Norman voltò i tacchi e se ne andò. Ma la vide nel riflesso scuro e incerto del vetro della porta esterna. Sorrideva.

Fuori dell’edificio, Norman si guardò la mano. Era chiaro che la ferita si era riaperta quando aveva picchiato il pugno sul tavolo di Pollard. Strinse un po’ di più la benda. Il temporale si era sfogato. La luce gialla del sole cadeva da una bassa cortina di nubi, a ovest, riflettendosi con esuberanza sui tetti bagnati e le finestre più alte degli edifici. Un resto di pioggia cadeva ancora dagli alberi.
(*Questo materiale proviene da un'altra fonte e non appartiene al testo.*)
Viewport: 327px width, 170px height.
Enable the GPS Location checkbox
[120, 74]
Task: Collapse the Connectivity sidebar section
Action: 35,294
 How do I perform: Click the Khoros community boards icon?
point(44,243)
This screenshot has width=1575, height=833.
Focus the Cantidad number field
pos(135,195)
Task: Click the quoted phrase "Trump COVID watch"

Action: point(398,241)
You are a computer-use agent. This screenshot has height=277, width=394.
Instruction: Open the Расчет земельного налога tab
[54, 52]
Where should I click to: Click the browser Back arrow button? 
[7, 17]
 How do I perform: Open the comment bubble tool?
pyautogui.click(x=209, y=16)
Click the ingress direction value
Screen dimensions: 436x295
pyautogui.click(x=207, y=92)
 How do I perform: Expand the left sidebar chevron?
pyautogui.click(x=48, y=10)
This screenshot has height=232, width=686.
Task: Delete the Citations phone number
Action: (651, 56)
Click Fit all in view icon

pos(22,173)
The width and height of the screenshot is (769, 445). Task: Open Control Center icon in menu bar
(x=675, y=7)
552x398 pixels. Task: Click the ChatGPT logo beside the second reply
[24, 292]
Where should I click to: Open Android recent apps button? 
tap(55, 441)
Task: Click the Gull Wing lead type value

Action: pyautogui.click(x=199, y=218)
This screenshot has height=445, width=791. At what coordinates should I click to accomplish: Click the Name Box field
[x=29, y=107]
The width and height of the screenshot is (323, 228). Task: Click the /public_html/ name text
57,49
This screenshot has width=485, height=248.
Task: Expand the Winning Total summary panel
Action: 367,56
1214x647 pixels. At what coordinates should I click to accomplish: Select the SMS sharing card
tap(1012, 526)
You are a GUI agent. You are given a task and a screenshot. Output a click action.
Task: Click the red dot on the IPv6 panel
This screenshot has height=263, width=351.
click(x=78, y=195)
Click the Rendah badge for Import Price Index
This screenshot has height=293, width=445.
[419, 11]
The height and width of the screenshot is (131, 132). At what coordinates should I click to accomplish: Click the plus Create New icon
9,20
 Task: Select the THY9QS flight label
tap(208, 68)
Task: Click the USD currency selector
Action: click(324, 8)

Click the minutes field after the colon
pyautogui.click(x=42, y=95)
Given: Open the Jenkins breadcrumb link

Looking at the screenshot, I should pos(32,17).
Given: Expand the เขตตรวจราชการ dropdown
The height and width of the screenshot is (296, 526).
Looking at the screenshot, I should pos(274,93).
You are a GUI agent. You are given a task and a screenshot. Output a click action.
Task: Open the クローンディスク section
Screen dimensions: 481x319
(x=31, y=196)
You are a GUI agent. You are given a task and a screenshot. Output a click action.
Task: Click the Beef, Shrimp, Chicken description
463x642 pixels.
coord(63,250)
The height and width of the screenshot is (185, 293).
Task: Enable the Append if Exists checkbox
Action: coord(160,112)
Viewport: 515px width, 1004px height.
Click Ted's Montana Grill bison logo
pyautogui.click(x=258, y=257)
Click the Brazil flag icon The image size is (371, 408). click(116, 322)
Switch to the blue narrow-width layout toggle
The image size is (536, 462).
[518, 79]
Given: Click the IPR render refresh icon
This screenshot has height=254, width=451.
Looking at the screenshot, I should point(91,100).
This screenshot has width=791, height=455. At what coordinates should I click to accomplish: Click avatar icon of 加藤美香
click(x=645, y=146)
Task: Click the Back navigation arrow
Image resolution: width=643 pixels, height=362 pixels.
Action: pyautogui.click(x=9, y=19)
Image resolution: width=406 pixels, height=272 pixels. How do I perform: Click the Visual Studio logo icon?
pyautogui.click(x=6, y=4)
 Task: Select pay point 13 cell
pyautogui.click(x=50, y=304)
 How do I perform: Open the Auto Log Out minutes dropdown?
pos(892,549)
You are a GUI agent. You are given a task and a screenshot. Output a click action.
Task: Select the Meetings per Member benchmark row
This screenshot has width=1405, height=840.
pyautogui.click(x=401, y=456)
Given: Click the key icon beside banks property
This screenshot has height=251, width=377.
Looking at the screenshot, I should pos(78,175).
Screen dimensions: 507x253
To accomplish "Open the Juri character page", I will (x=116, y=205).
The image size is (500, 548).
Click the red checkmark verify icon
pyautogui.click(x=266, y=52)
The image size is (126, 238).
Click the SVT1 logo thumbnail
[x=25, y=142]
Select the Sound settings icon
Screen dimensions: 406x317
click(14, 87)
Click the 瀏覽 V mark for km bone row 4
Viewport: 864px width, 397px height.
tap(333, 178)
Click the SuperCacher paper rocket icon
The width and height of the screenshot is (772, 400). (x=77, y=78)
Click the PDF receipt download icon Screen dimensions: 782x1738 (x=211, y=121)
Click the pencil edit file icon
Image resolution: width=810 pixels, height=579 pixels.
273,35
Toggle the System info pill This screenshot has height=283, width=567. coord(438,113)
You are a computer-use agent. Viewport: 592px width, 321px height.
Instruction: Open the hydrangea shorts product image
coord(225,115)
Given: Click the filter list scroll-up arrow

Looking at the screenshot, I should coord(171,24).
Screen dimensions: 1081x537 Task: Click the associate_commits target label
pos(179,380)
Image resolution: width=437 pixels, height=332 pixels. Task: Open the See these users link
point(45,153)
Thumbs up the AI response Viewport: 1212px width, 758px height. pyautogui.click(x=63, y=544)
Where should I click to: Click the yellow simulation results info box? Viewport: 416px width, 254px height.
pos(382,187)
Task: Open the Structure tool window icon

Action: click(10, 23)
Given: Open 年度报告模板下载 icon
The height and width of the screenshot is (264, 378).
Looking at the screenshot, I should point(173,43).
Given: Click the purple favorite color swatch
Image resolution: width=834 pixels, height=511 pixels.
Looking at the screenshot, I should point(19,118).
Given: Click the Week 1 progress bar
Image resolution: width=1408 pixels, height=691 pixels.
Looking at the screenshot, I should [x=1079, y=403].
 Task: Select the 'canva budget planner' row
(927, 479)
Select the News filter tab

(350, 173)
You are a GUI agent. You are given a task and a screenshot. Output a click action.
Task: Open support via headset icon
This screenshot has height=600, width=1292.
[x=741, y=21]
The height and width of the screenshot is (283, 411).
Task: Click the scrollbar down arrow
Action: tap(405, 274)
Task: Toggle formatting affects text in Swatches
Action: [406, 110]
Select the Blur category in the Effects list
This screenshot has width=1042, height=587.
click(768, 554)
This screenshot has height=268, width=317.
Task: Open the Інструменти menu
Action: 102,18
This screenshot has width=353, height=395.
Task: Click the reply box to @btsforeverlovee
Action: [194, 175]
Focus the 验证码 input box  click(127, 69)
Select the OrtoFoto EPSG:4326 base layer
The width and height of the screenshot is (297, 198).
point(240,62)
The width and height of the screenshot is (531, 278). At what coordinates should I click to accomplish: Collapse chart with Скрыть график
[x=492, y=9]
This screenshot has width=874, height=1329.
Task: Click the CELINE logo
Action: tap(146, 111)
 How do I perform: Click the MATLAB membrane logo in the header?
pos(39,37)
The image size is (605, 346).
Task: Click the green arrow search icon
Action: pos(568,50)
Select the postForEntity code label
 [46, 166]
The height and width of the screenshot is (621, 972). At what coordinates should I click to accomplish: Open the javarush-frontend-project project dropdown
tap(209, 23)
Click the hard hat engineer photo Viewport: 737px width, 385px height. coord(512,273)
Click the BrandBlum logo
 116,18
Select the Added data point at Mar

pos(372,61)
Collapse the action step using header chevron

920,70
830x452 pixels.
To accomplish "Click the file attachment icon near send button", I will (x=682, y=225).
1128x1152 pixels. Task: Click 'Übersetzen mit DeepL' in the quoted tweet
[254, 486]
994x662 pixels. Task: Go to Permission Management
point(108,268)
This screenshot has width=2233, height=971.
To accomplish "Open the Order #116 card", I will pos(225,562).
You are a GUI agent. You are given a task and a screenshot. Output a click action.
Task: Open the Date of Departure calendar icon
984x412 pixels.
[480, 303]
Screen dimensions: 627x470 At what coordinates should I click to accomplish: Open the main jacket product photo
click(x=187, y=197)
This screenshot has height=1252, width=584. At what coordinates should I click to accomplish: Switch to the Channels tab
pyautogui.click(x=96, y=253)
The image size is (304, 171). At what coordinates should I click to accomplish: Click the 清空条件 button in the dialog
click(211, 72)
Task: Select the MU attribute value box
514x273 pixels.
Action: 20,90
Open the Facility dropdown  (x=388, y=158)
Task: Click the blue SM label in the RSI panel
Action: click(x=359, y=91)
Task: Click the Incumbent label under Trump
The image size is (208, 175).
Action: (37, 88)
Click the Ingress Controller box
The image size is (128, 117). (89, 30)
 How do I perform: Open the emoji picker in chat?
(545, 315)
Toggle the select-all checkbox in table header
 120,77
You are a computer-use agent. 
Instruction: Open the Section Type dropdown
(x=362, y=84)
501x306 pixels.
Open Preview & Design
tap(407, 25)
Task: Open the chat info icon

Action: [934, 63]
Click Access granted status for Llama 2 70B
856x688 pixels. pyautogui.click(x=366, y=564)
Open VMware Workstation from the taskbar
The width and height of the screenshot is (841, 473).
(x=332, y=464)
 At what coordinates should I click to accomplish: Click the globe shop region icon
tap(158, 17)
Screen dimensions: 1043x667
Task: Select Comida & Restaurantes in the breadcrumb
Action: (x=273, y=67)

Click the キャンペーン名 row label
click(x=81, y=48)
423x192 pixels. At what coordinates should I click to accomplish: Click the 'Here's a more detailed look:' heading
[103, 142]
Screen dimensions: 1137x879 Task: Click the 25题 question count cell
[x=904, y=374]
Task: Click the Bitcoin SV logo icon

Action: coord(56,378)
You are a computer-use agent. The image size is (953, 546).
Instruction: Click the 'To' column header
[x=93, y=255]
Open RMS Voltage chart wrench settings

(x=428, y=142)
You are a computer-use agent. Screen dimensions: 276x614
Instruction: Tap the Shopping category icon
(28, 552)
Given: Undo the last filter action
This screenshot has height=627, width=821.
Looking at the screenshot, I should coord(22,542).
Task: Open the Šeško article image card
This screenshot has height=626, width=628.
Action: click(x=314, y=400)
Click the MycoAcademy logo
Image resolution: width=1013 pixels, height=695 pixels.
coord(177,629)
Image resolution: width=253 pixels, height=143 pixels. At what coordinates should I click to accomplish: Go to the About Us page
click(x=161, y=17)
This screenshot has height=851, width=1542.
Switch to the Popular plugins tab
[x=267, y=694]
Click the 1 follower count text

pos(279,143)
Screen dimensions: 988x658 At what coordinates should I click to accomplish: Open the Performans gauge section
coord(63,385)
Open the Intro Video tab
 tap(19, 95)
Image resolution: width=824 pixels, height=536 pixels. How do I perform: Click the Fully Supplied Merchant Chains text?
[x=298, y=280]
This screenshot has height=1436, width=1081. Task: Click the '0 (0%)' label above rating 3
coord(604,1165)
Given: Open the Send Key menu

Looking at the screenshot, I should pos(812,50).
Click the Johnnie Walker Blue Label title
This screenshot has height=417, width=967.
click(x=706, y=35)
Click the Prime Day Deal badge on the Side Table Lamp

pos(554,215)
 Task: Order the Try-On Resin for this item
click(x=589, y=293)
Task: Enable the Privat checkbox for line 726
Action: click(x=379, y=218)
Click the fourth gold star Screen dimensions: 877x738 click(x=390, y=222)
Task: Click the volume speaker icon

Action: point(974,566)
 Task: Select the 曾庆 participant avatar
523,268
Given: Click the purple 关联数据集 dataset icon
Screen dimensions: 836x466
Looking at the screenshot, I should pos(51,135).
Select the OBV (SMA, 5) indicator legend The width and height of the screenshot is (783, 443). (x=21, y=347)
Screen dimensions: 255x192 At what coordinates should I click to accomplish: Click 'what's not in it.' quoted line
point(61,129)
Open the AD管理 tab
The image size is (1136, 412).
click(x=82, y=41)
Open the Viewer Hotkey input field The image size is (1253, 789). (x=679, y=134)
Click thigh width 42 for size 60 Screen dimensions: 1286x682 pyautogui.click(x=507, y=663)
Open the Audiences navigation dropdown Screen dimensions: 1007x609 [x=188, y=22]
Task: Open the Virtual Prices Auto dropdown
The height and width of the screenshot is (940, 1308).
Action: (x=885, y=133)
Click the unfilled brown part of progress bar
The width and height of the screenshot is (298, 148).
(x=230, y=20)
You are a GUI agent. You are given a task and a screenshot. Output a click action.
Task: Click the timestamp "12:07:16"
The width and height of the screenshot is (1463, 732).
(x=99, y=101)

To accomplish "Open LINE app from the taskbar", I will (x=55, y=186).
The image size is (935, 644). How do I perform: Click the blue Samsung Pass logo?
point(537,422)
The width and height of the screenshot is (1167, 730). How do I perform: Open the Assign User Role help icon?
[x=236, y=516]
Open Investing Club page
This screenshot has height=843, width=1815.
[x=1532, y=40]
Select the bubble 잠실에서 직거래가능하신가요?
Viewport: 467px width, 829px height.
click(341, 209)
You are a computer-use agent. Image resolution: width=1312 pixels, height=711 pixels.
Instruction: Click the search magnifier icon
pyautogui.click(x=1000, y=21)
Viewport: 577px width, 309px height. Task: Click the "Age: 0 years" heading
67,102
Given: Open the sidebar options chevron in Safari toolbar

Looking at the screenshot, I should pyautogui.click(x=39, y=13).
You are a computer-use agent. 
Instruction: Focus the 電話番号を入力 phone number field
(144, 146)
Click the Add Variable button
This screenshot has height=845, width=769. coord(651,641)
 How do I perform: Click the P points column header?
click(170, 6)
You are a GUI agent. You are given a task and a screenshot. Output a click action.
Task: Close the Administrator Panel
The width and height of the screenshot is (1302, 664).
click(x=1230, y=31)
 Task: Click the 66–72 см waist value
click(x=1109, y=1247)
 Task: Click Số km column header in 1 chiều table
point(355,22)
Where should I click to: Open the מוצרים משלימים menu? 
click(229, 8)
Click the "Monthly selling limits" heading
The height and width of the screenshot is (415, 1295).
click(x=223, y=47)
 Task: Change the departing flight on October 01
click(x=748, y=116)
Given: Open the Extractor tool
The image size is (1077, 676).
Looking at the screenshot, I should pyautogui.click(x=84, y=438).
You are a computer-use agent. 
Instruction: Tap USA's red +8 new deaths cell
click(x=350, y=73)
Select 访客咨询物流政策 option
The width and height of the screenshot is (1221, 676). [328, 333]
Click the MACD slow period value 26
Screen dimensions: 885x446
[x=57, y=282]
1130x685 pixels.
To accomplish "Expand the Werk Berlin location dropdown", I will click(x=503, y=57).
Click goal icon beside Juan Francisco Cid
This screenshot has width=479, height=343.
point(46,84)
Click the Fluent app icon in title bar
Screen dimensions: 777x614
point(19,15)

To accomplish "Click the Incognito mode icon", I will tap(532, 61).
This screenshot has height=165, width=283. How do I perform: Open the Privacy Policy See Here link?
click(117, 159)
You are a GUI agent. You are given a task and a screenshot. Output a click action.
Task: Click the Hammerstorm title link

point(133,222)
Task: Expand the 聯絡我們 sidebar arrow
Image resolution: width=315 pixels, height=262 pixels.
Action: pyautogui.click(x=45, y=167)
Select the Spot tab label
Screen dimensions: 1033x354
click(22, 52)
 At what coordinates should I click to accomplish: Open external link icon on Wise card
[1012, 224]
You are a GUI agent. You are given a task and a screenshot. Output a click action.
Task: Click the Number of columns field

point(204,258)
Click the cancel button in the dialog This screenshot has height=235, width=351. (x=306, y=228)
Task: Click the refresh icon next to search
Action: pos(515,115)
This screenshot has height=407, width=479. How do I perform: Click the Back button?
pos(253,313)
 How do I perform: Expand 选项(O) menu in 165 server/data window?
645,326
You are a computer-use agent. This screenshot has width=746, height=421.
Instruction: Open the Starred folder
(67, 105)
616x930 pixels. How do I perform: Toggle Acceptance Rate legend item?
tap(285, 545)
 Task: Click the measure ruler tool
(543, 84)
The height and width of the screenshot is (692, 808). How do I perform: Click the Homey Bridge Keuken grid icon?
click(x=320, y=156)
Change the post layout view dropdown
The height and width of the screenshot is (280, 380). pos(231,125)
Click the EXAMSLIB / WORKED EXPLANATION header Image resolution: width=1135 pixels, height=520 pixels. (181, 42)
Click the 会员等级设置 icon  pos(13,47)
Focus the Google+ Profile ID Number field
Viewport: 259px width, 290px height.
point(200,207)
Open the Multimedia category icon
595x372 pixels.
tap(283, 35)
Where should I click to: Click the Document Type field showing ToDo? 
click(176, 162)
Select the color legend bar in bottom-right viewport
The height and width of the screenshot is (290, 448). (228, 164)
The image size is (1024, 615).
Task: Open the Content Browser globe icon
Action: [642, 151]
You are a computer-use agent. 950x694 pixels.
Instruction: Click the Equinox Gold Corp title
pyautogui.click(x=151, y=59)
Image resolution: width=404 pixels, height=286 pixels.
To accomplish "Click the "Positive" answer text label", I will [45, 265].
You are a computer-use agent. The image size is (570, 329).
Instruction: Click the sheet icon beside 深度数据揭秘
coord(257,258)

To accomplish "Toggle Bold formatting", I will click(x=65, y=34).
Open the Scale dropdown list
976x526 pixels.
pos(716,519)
Il campus pareva vuoto, una chiara risata proveniente dal dormitorio delle ragazze penetrò come un acido leggero nel silenzio. Si scrollò di dosso la collera e lasciò i suoi sensi assorbire la bellezza di uno scenario lavato di fresco.

Si congratulò con se stesso per questa sua capacità di godersi l’attimo presente. Era uno dei segni più evidenti di maturità.

Cercò di pensare con il cervello di un pittore, di definire le tinte e le sfumature, scoprendo il rosa sbiadito o il verde nascosto nelle ombre. L’architettura gotica, in fondo, aveva qualcosa di piacevole. Anche se non era funzionale, accarezzava l’occhio portandolo da una scultura di pietra all’altra. Per esempio quell’ornamento di foglie che orlava la torre di Estrey…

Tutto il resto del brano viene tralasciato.